Senate Republicans pulled the trigger on the nuclear option to break the first-ever filibuster of a Supreme Court nominee.
Earlier, the Senate held a vote to end the filibuster without the nuclear option. Three Democratic senators—Joe Manchin (W.V.), Heidi Heitkamp (N.D.), and Joe Donnelly (Ind.)—joined the 52-Republican majority in that 55-45 vote, which fell short of the 60 votes needed for cloture. After invoking the nuclear option, the Senate again voted 55-45 to successfully end the filibuster with the same three Democrats joining Senate Republicans.
Gorsuch's confirmation vote will be on Friday.
Senate Majority Leader Mitch McConnell (R., Ky.) said the "unprecedented" filibuster warranted changing the rules so a simple majority, rather than a 60-vote threshold, could end the Democratic blockade of Gorsuch.
"Our Democratic colleagues have done something today that is unprecedented in the history of the Senate," McConnell said. "Unfortunately, it has brought us to this point. We need to restore the norms and traditions of the Senate and get past this partisan filibuster."
The move came after Senate Majority Leader Chuck Schumer (D., N.Y.) vowed to use any means necessary to prevent Gorsuch's confirmation in retaliation for Republicans' refusal to hold confirmation proceedings for President Barack Obama's nominee, Judge Merrick Garland.
Sen. Chris Coons (D., Del.) announced Monday he would join the filibuster, reversing his prior position that any nominee deserved an up or down vote. Coons gave the Democrats enough votes to sustain a filibuster and block Gorsuch, who was unanimously confirmed to the 10th Circuit Court of Appeals in 2006, from replacing the late Justice Antonin Scalia on the high court.

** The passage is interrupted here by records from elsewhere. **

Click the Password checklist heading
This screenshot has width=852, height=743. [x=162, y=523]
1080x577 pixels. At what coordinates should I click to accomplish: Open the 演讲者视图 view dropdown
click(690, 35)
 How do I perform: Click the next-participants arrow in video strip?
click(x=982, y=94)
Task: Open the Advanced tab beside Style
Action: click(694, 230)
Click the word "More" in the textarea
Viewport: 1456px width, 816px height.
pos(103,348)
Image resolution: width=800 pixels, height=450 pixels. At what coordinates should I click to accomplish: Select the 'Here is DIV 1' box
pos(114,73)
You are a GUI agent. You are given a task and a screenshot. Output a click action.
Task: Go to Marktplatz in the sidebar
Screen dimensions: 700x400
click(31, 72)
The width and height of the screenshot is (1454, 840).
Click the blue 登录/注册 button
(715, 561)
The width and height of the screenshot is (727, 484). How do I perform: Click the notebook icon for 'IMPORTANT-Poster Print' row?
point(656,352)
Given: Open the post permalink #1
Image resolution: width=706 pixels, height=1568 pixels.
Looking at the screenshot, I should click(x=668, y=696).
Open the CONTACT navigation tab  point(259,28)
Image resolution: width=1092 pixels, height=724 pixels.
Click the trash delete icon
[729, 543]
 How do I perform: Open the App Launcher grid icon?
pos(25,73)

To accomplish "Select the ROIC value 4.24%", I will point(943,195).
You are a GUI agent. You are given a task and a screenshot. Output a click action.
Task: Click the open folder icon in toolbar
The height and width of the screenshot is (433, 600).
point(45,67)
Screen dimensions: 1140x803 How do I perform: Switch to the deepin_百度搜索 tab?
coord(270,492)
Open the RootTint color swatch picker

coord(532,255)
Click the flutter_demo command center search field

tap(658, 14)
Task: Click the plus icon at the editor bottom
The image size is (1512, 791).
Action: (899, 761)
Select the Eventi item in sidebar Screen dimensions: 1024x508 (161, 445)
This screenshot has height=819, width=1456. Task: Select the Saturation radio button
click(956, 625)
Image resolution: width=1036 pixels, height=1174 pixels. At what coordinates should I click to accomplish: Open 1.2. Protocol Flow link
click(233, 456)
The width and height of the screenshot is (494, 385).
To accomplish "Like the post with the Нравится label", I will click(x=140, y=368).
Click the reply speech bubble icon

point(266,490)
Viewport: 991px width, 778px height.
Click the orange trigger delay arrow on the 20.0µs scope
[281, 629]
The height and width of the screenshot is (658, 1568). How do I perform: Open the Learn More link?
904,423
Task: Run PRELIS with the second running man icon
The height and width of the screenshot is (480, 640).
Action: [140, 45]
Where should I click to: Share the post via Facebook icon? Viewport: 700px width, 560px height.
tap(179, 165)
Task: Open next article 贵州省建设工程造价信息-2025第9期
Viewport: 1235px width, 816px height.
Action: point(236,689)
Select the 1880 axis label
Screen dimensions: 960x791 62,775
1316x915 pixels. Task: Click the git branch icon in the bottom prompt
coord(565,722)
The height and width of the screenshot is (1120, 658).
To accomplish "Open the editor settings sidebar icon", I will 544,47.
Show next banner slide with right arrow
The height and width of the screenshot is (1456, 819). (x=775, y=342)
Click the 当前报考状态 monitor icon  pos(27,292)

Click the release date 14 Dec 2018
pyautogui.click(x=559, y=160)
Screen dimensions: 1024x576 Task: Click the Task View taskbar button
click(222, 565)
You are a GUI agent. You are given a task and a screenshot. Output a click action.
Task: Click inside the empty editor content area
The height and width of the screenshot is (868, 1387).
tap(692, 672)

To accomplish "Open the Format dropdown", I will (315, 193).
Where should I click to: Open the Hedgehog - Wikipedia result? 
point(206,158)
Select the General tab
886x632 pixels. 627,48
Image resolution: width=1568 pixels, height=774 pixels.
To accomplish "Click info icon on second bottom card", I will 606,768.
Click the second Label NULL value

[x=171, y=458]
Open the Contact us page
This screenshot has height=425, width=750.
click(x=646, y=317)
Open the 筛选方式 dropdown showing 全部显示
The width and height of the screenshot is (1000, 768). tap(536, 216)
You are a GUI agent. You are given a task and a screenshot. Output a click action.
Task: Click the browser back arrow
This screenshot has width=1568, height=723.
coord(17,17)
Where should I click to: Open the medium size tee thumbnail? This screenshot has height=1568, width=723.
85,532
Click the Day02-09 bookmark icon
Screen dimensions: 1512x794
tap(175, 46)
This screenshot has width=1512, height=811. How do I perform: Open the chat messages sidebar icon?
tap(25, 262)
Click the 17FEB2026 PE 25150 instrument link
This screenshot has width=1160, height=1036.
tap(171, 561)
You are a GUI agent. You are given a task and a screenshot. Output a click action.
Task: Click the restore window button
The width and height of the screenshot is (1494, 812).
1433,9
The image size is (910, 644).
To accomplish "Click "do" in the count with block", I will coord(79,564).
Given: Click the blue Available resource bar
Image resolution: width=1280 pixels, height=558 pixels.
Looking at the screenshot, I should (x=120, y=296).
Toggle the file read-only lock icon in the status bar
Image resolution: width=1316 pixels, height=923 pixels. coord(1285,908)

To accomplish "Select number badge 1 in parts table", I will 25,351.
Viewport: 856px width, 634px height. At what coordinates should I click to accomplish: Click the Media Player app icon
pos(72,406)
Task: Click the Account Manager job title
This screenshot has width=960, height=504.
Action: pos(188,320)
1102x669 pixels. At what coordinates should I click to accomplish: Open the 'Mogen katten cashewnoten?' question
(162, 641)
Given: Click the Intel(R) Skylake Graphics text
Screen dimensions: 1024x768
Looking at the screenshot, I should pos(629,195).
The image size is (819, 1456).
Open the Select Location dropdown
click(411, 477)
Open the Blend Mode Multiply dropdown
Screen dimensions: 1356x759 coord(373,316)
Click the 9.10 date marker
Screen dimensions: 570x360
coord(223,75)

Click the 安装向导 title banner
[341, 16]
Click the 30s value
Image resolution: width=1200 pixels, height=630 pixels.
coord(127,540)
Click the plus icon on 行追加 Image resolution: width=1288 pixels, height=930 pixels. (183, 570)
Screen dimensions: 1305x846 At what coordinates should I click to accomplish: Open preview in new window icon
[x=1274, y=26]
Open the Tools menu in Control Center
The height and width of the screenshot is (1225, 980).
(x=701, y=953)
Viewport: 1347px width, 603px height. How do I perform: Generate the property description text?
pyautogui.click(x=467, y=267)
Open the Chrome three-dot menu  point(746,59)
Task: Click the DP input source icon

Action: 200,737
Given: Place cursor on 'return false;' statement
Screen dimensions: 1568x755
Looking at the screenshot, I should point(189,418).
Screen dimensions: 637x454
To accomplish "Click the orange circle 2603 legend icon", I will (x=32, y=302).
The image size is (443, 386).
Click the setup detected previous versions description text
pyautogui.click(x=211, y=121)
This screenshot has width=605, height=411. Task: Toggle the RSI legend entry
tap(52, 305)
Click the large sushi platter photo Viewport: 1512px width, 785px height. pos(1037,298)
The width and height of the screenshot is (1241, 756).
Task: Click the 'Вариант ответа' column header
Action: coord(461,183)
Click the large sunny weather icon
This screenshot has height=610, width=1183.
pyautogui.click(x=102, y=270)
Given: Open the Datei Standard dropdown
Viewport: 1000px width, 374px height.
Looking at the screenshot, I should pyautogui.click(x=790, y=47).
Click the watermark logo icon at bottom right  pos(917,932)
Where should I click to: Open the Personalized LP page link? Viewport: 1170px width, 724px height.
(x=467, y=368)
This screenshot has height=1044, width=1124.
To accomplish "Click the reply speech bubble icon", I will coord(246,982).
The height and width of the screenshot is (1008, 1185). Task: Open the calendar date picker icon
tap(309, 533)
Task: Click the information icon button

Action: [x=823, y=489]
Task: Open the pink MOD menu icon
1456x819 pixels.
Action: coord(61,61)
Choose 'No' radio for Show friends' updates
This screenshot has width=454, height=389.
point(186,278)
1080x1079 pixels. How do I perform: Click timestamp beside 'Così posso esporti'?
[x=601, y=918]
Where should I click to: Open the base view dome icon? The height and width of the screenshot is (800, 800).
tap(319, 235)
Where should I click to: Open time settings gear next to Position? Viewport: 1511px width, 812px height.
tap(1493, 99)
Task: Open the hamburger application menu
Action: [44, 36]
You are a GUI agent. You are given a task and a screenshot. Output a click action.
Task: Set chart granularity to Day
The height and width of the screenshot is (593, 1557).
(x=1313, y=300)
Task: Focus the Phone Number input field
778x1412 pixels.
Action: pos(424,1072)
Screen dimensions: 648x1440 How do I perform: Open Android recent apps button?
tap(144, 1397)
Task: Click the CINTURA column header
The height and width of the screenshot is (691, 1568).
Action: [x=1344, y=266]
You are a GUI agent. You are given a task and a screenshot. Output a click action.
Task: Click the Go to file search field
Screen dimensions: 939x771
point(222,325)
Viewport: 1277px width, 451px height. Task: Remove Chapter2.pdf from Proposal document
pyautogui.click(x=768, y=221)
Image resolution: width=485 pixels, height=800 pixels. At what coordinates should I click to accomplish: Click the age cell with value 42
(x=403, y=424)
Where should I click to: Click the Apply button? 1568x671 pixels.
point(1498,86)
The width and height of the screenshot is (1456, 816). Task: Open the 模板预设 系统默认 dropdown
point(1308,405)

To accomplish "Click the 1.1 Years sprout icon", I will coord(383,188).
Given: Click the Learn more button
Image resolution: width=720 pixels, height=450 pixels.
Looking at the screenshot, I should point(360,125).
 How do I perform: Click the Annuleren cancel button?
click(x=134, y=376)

Schumer made parliamentary inquiries on the Senate floor in order to point out the historic nature of the nuclear option.
"Of the last 26 nominations of justices confirmed to the Supreme Court going back to 1954, how many were confirmed without a roll call vote or received more than 60 votes in support of their nomination either on cloture or on confirmation?" Schumer asked.
"The secretary of the senate's office confirms that 25 of 26 nominees were confirmed in one or another of the manners so described," presiding Sen. Deb Fischer (R., Neb.) responded.
Thursday's vote was not without precedent for federal judicial nominations. Democrats invoked the nuclear option in 2013 to help confirm several controversial Obama nominees to federal courts. Schumer pointed out that vote only applied to lower courts, rather than the Supreme Court.
The rules change earned applause from conservative groups. The Judicial Crisis Network, which has spent more than $10 million on a campaign to confirm Gorsuch, said Schumer's obstruction warranted the rule change, which would restore "the Senate to its tradition of up or down votes for Supreme Court nominees."
"Fifteen years ago Senator Schumer fundamentally changed the U.S. Senate by regularly deploying the filibuster to obstruct judicial nominations. He took it to another level with Judge Gorsuch, engaging in the first partisan filibuster of a Supreme Court nominee in history," said Carrie Severino, the group's chief counsel, in a statement. "Leader McConnell and his Republican colleagues deserve an enormous amount of credit for finishing the deplorable practice that Senator Schumer started."
The Democratic Party is already fundraising off of the vote. Party Chairman Tom Perez issued an appeal to voters on Thursday afternoon asking for donations to help Democratic Senate candidates in 2018.
"Neil Gorsuch did not have the 60 votes needed to be confirmed to the Supreme Court. But rather than changing the candidate and finding someone worthy to sit on the Court -- someone who isn't indebted to corporations or billionaire backers, someone who believes in protecting the rights of workers, women, and LGBT people -- they decided to invoke the 'nuclear option' and confirm him to a lifetime appointment on a 51-vote Republican majority," Perez said. "Let's throw them out. Pitch in $3 or whatever you can to help elect Democrats and take back the Senate."
Republican National Committee Chairwoman Ronna McDaniel shot back in a release that voters "chose President Trump to pick the next Supreme Court Justice." Exit polls showed that 21 percent of all voters said that judicial nominations were the most important issue informing their presidential vote in 2016.
"By nominating Judge Neil Gorsuch he [Trump] picked a mainstream conservative with unparalleled bipartisan support," McDaniel said in a statement following the vote. "By participating in an unprecedented partisan filibuster Senate Democrats are making clear they are more interested in political grandstanding than doing what’s best for the people they were elected to represent."
Gorsuch is expected to be confirmed on Friday.